The date with which he has chosen to annotate the scene, 16th July 1936 is, however, curious as on this day HMS RESOLUTION was not a fully manned ship, being in the last few months of a refit in Portsmouth Dockyard and still under command of Commander The Hon O W Cornwallis OBE RN. Her reduced complement was finally brought up to full strength to enable her to be recommissioned on 15 September 1936 by her new captain, Captain Sir Lionel Sturdee Bt RN. Thereafter she joined the 2nd Battle Squadron Home Fleet with ROYAL OAK as RA 2BS.

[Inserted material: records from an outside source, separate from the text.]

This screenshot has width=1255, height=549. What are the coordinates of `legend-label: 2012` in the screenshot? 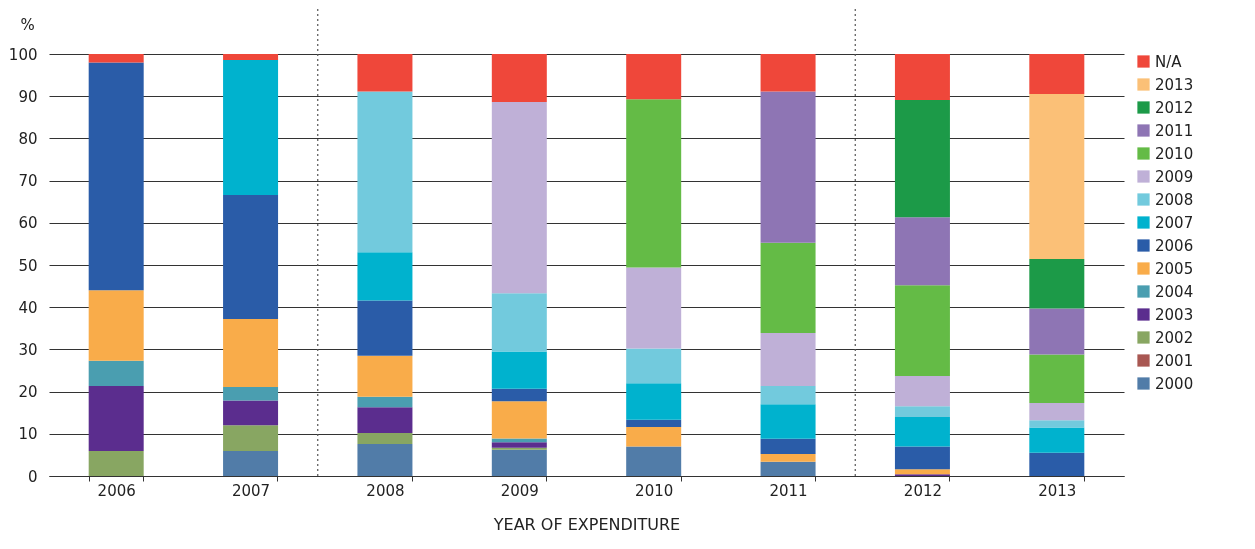 It's located at (1174, 108).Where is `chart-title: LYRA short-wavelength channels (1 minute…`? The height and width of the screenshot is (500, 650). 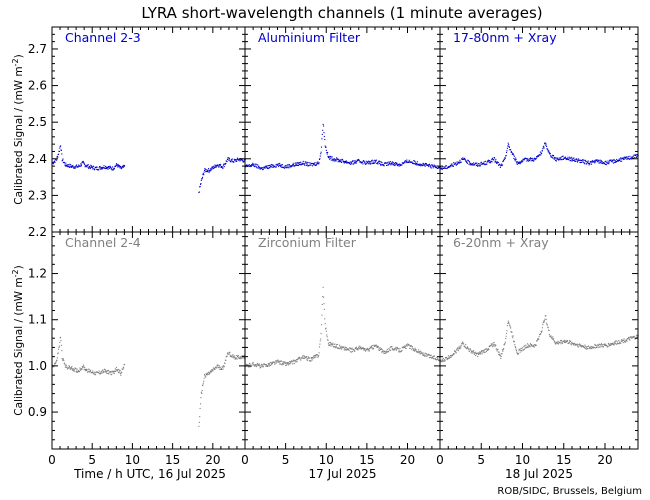
chart-title: LYRA short-wavelength channels (1 minute… is located at coordinates (342, 13).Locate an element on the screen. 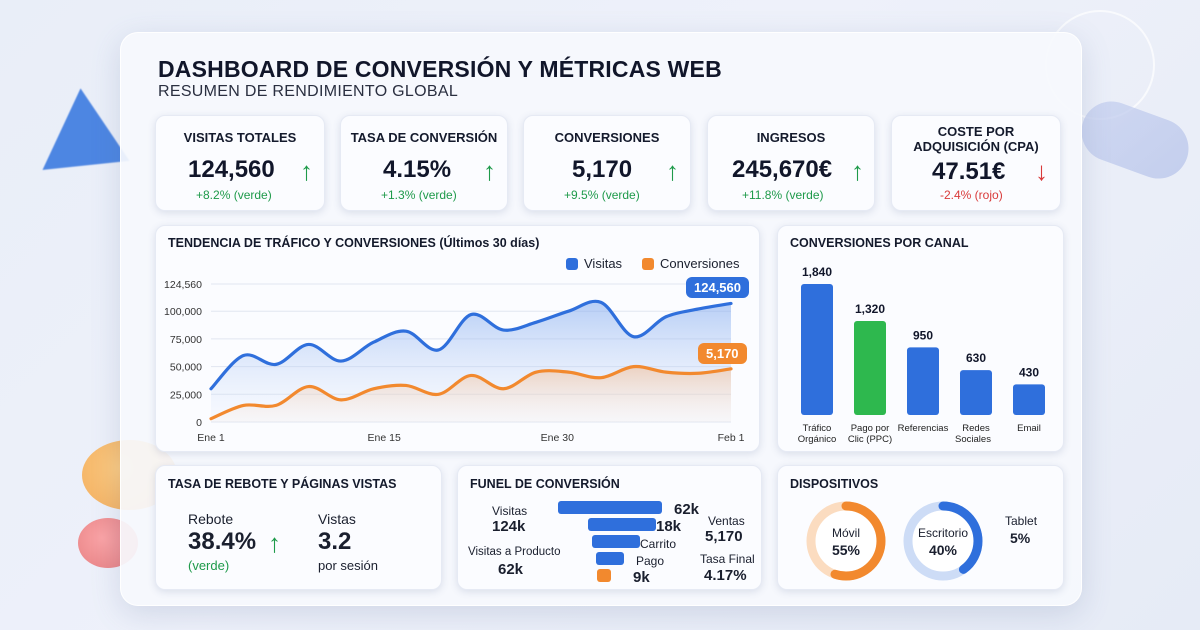 The image size is (1200, 630). legend-conversiones: Conversiones is located at coordinates (691, 264).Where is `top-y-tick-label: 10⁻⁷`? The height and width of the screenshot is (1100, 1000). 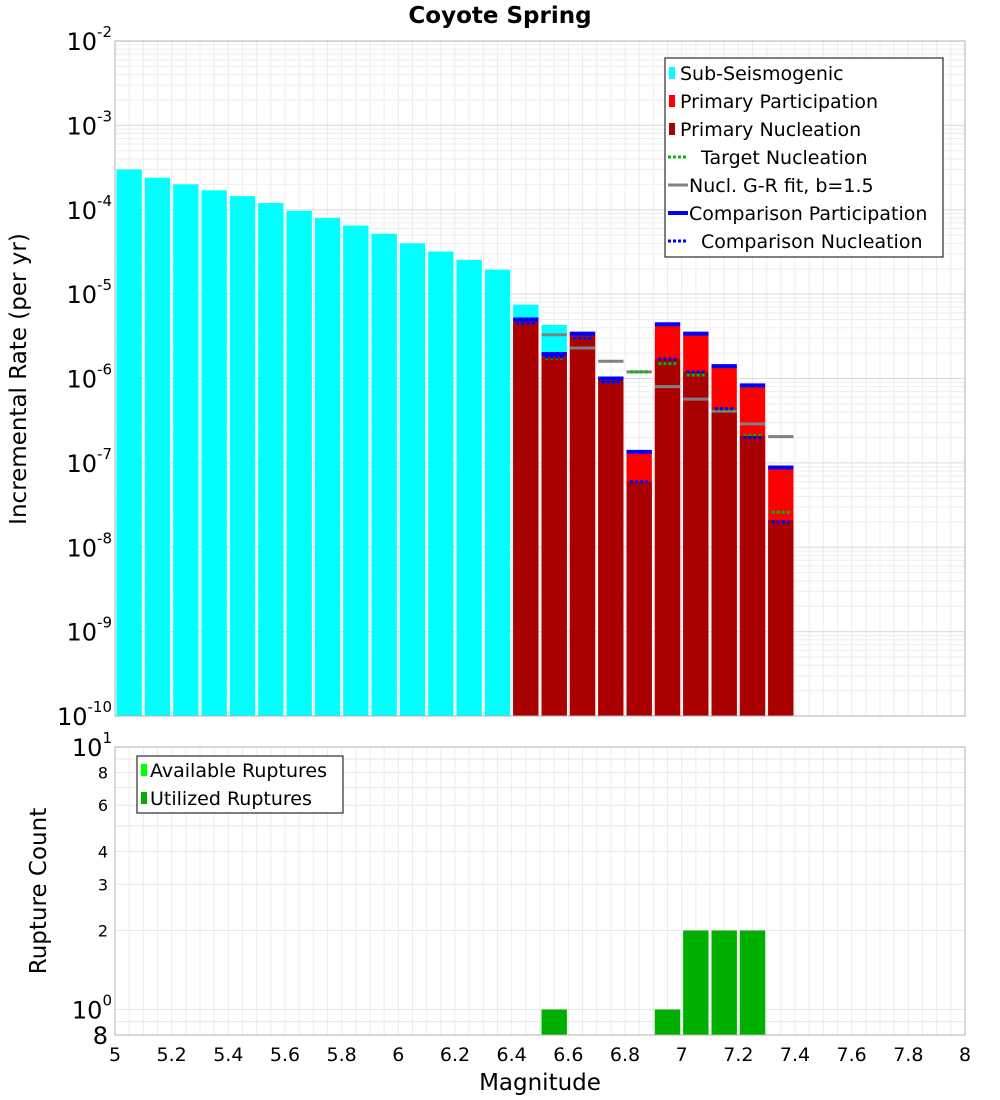
top-y-tick-label: 10⁻⁷ is located at coordinates (89, 462).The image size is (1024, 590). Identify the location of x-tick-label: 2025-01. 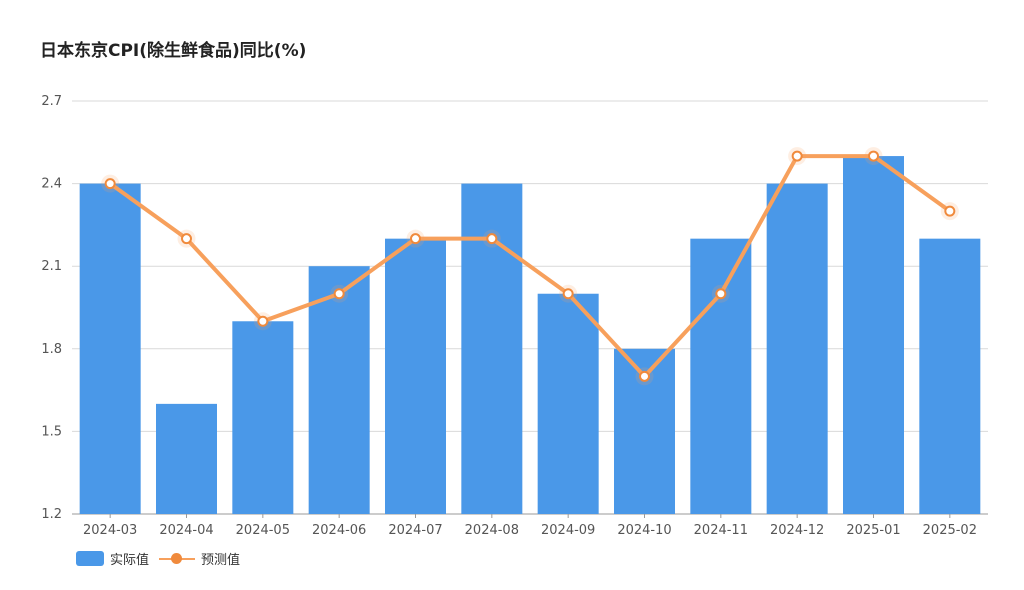
(873, 530).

We see the great battleship in the Drake Channel, south of Mill Bay and north of Drake’s island, as she approaches the port hand buoy marking the eastern end of the Vanguard bank and around which she will turn, first to port and then tightly to starboard as she steadies on a course of north west to inch through the Narrows which lead to the Hamoaze and her berth in the Royal Dockyard. Judging by the buoy the tidal stream appears to be on the ebb: we are probably just after high water a time chosen to give the maximum amount of water commensurate with having an ebb into which to better steer the ship. Out in Plymouth Sound in the background to the right in the painting is another R Class battleship who is possibly entering harbour too: she, like RESOLUTION, will have her first eleven closed up to enable the battleship safely to negotiate this formidably tricky and lengthy entrance into Plymouth Harbour. On the focsle Special Sea Dutymen will have prepared a wire with which to button on a tug should it be needed to aid steerage, and cleared away an anchor to enable the ship to anchor at short notice should the situation demand. In the waists they will have rigged a pilot ladder to facilitate the pilot detailed by the King’s Harbour Master to embark; and in all Parts of Ship wires, ropes, springs and fenders will have been prepared for going alongside. High up on the compass platform the captain and his navigator will have been conducting the ship along a pre-arranged track since she entered Plymouth Sound, inched her way through the Smeaton Pass and made the long, gentle turn to port and into the Drake Channel.

There was not a lot of water to spare under these big ships entering Plymouth, even at high water springs: drawing some 30 feet and with four vulnerable propellers positioned some 325 feet aft of the compass platform from where the navigator was constantly checking the ship’s exact position on the safe track, due allowance had to be made during these tight turns within narrow channels to ensure that the propellers and rudder back aft were not actually displaced to one side or other from the safe channel despite the fact that 325 feet forrard the navigator’s bearings put him, on the compass platform, safely ON track. If the ship was skewed at any angle across the track this was always a hazard for big ships: strong cross winds and tidal streams were usually the cause of the groundings here that occurred from time to time! In the armoured wheelhouse below the bridge the Coxn and an experienced team of telegraphsmen would be closed up, engine rooms and boiler rooms would have their most experienced operators on the plates and throttles; and the tiller flat, directly above the rudder, would be manned by a crack team ready to switch from remote hydraulic steering from the wheelhouse, to direct mechanical control of the rudder should the remote steering system so much as falter. Up on the signal bridge the team would be ready to respond to orders from the captain to communicate by flag and lamp; and of course as the ship cleared the Narrows and approached Mount Wise, there was always the Commander-in-Chief Plymouth to watch out for. Supported by his staff he would be keeping his crusty old seadog’s eyes on RESOLUTION to see if she was as alert to his flaghoists or signal lamps as he would like!